Cette vétille arrangée, Waverley s’informa de miss Bradwardine et apprit qu’elle était venue à Édimbourg avec Flora Mac-Ivor, escortée par un détachement. Cette précaution était à coup sûr nécessaire, car Tully-Veolan était devenu un séjour peu agréable et même dangereux pour une jeune dame sans défense, comme situé près des montagnes, et non loin de deux ou trois gros villages qui, aussi bien par haine des réquisitions que par amour pour le presbytérianisme, s’étaient déclarés en faveur du gouvernement, et formaient des corps irréguliers de partisans qui avaient de fréquentes escarmouches avec les montagnards, et attaquaient souvent les châteaux de la noblesse jacobine sur la frontière, c’est-à-dire entre la montagne et la plaine.

« Je vous proposerais, continua le baron, de pousser jusqu’à mon logement dans les Luckenbooths, et d’admirer en passant High-Street, qui, sans l’ombre du doute, est plus belle que toutes les rues de Londres et de Paris ; mais Rose, la pauvre petite, à grand’peur du canon du château, quoique je lui aie prouvé par Blondel et Cohorn qu’il est impossible à un boulet d’atteindre notre maison ; et de plus, Son Altesse Royale m’a chargé d’aller au camp pour donner ordre de conclamare vasa, c’est-à-dire de plier armes et bagages pour se mettre en marche demain à la pointe du jour. »

« C’est ce que nous aurons bientôt fait presque tous, » dit Mac-Ivor en riant. — « Avec votre permission, colonel Mac-Ivor, pas si vite que vous semblez le croire. Je sais que la plupart de vos gens ont quitté la montagne, expediti, c’est-à-dire légers de bagages ; mais on ne saurait dire tous les meubles inutiles qu’ils ont ramassés en route. Enfin, je vous demande encore pardon : j’ai vu un de vos drôles avec une glace sur le dos. »

« Oui, dit Fergus encore de bonne humeur : il vous aurait répondu, si vous l’aviez interrogé, que pied qui marche s’accroche toujours. Mais allez, mon cher baron, vous savez aussi bien que moi, que cent hulans ou la moindre troupe de pandours de Schmirschitz feraient plus de mal à un pays que le chevalier du Miroir et tous nos dans ensemble. »

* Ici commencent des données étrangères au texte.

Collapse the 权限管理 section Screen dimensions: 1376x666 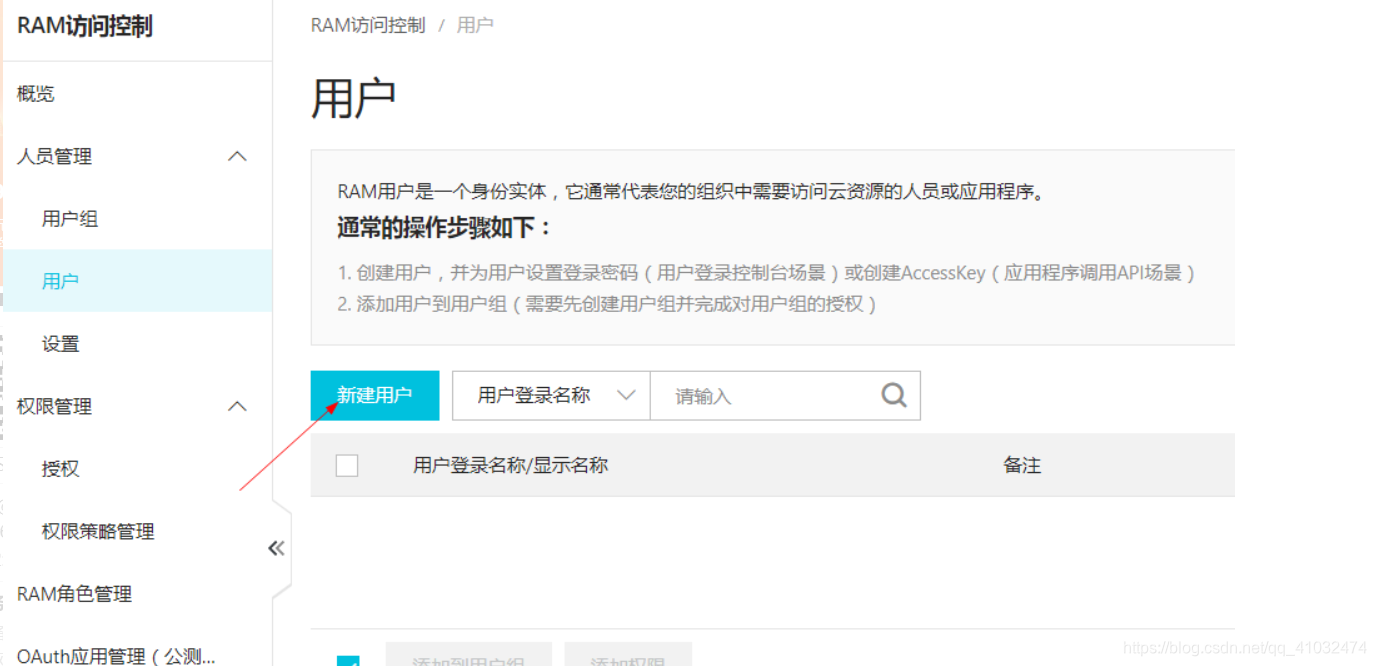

« C’est assez vrai, répliqua le baron ; ils sont, comme dit l’auteur païen, ferociores inaspectu, in actu mitiores, affreux et terribles de visage, mais plus doux de caractère que ne semblent l’annoncer leur physionomie et leur extérieur. Mais je m’amuse à causer avec deux enfants, mes amis, quand je devrais être au Parc du Roi. »

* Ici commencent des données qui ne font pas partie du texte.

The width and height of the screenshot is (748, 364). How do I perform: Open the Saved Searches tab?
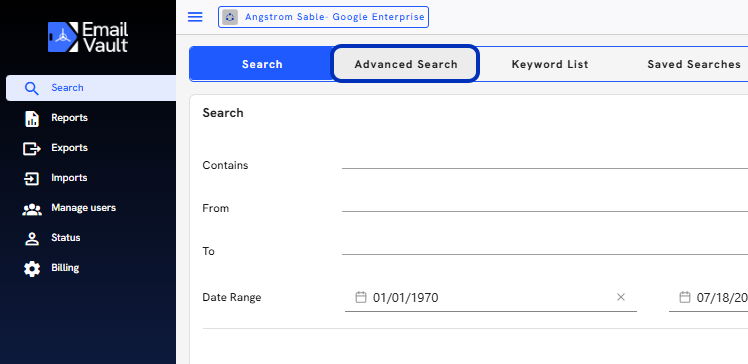coord(694,64)
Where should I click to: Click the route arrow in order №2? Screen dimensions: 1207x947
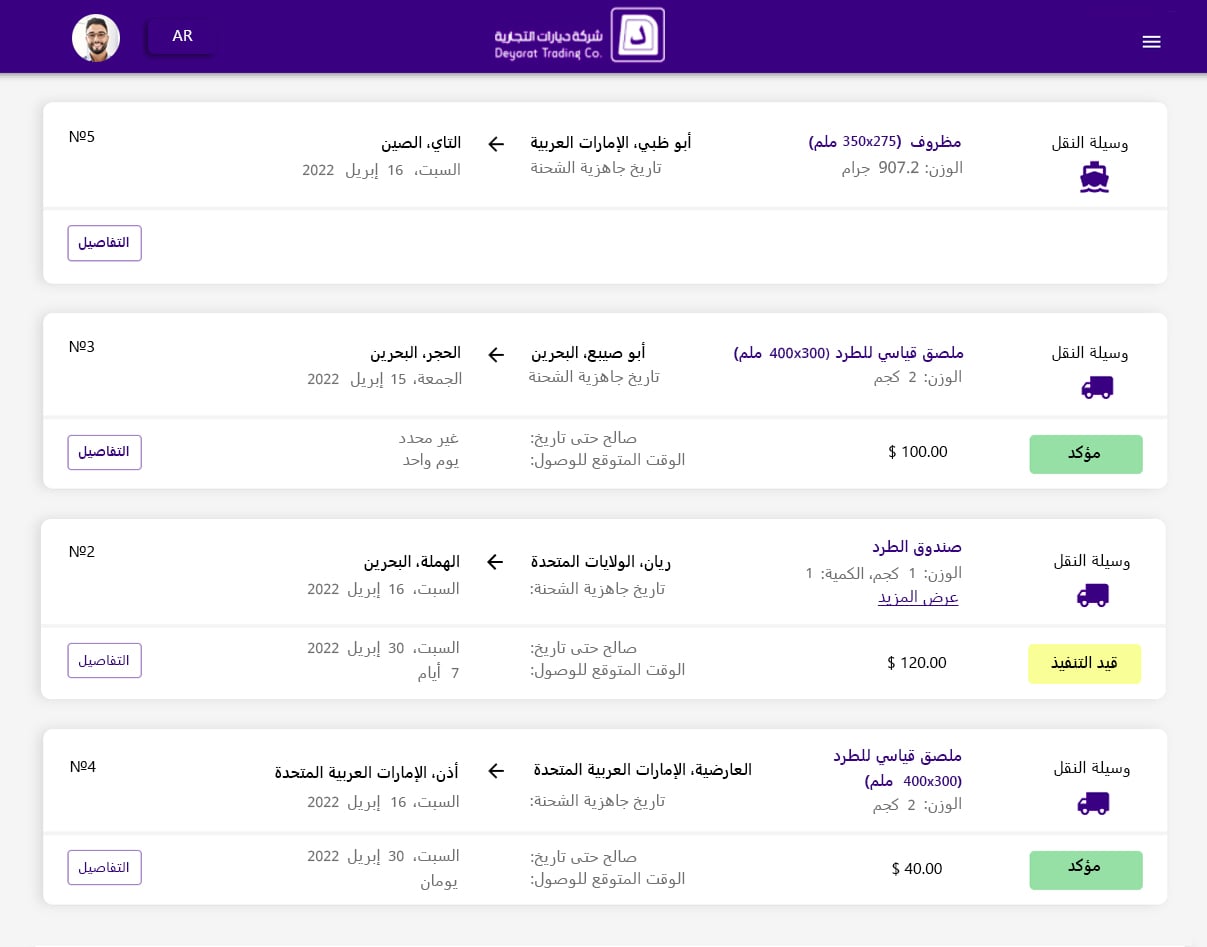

« Mais ne dînerez-vous pas avec Waverley et moi, à votre retour ? dit Fergus. Je vous assure, baron, que si je puis vivre au besoin comme un montagnard, je n’ai point oublié mon éducation de Paris, et je sais fort bien faire la meilleure chère. »

« Mais qui diable en douterait, répondit le baron en riant, lorsque vous amenez seulement votre cuisinier, et prenez vos provisions dans notre bonne ville ? Eh bien ! j’ai aussi quelques affaires à terminer : mais je vous rejoindrai à trois heures si le dîner peut m’attendre aussi long-temps. »

À ces mots, il prit congé de ses amis et s’en alla remplir la mission dont il était chargé.


  1. Les divisions ne tardèrent pas à éclater dans la petite armée du Chevalier, non seulement entre les chefs indépendauts, trop orgueilleux pour obéir les uns aux autres, mais entre les Écossais et le gouverneur de Charles, O’Sullivan, Irlandais de naissance, et qui ayant été, comme plusieurs de ses camarades, dans la brigade irlandaise au service du roi de France, avait une influence marquée sur l’aventurier, laquelle excitait le ressentiment des Highlandais, qui voulaient que leurs clans fussent la principale ou la seule force de l’entreprise. Il y eut aussi une querelle entre lord George Murray et John Murray de Broughton, secrétaire du prince ; la rupture entre ces deux gentilshommes embarrassa les affaires de l’aventurier. En général, mille prétentions divisaient leur petite armée et ne contribuèrent pas peu à sa défaite.
  2. Tyro, novice, recrue ; in ergastulo, dans un cachot, où l’on avait les fers aux pieds. a. m.